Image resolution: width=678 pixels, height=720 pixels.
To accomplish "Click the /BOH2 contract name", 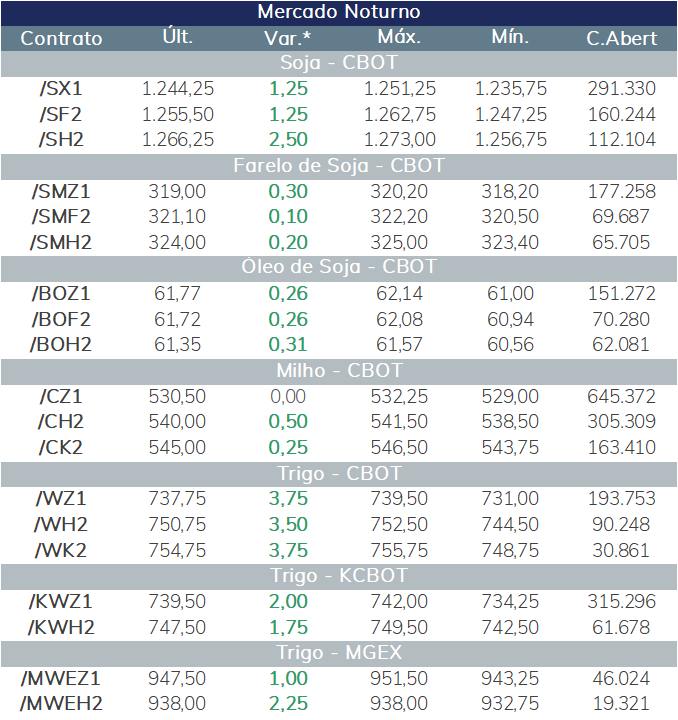I will (x=61, y=345).
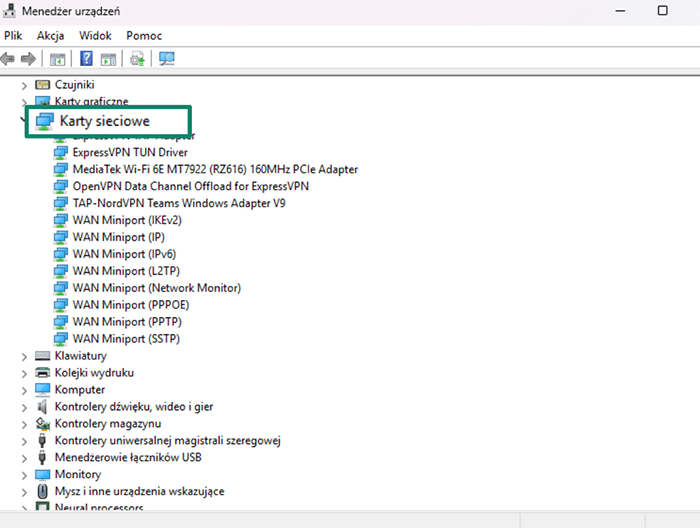Screen dimensions: 700x528
Task: Click the scan for hardware changes icon
Action: pos(166,59)
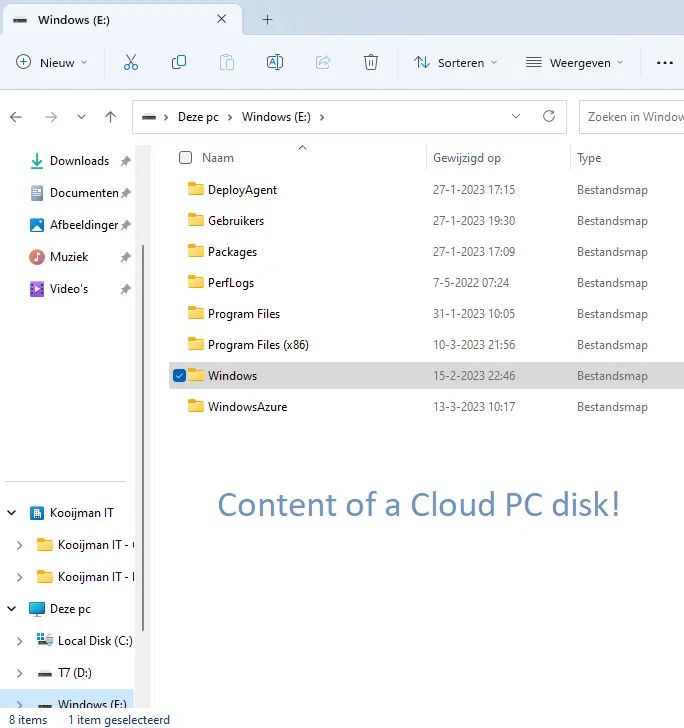Viewport: 684px width, 728px height.
Task: Collapse the Kooijman IT tree node
Action: (12, 513)
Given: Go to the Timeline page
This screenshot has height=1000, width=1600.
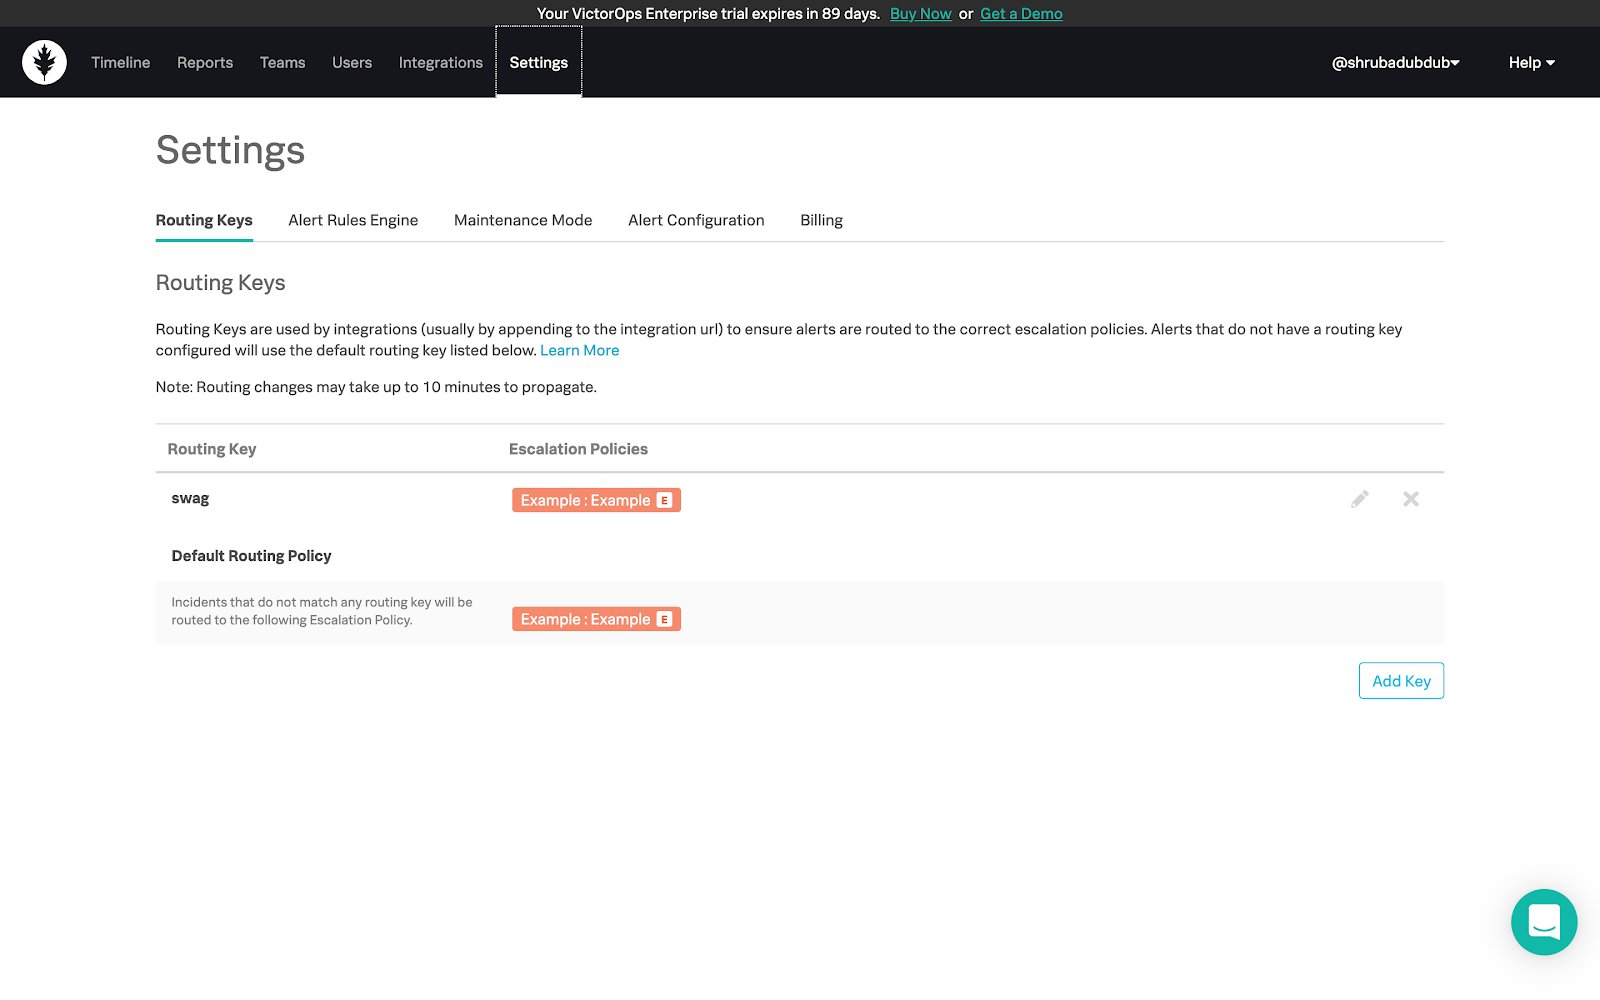Looking at the screenshot, I should 121,62.
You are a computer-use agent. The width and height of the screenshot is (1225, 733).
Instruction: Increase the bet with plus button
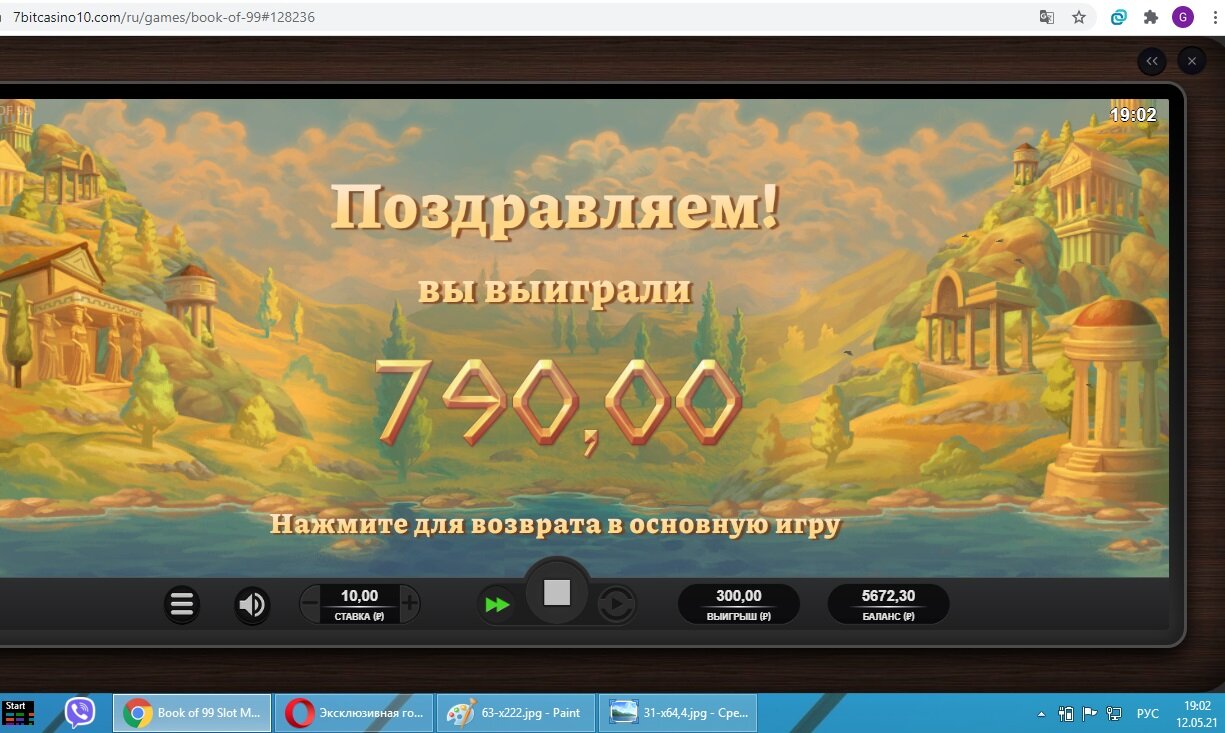[x=410, y=604]
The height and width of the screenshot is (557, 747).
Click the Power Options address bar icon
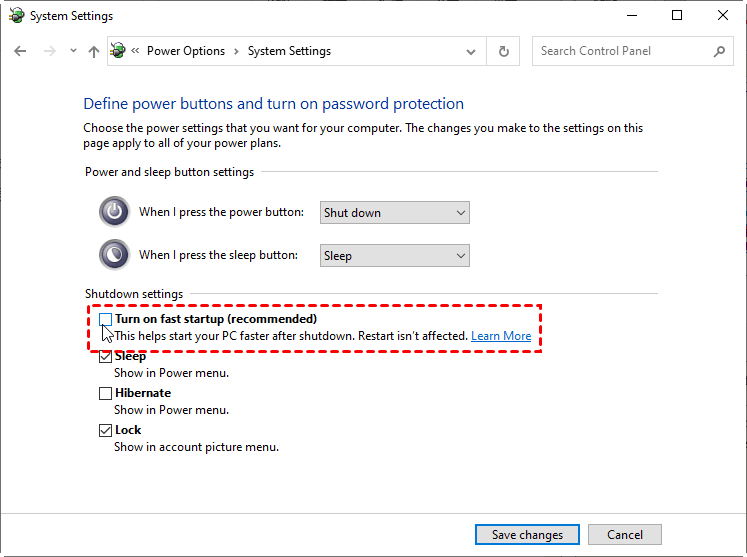click(x=119, y=51)
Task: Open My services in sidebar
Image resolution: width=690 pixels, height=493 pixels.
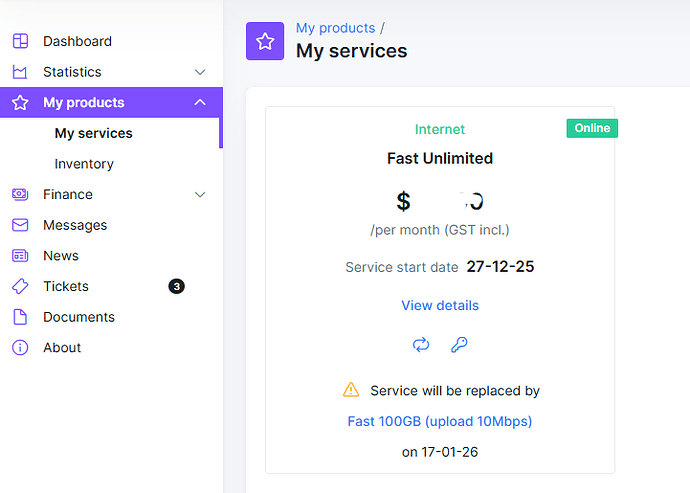Action: click(93, 133)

PROBLEM:
Put the data into a JSON list of strings, one string per line with blank lines skipped, starting at the line that contains "You are a computer-use" and running through the last line of the data. Leave the pictures out.

PROBLEM SOLUTION:
[
  "You are a computer-use agent. The width and height of the screenshot is (1225, 733).",
  "Instruction: Increase the bet with plus button",
  "[x=410, y=604]",
  "The height and width of the screenshot is (557, 747).",
  "Click the Power Options address bar icon",
  "click(x=119, y=51)",
  "Task: Open My services in sidebar",
  "Image resolution: width=690 pixels, height=493 pixels.",
  "Action: click(93, 133)"
]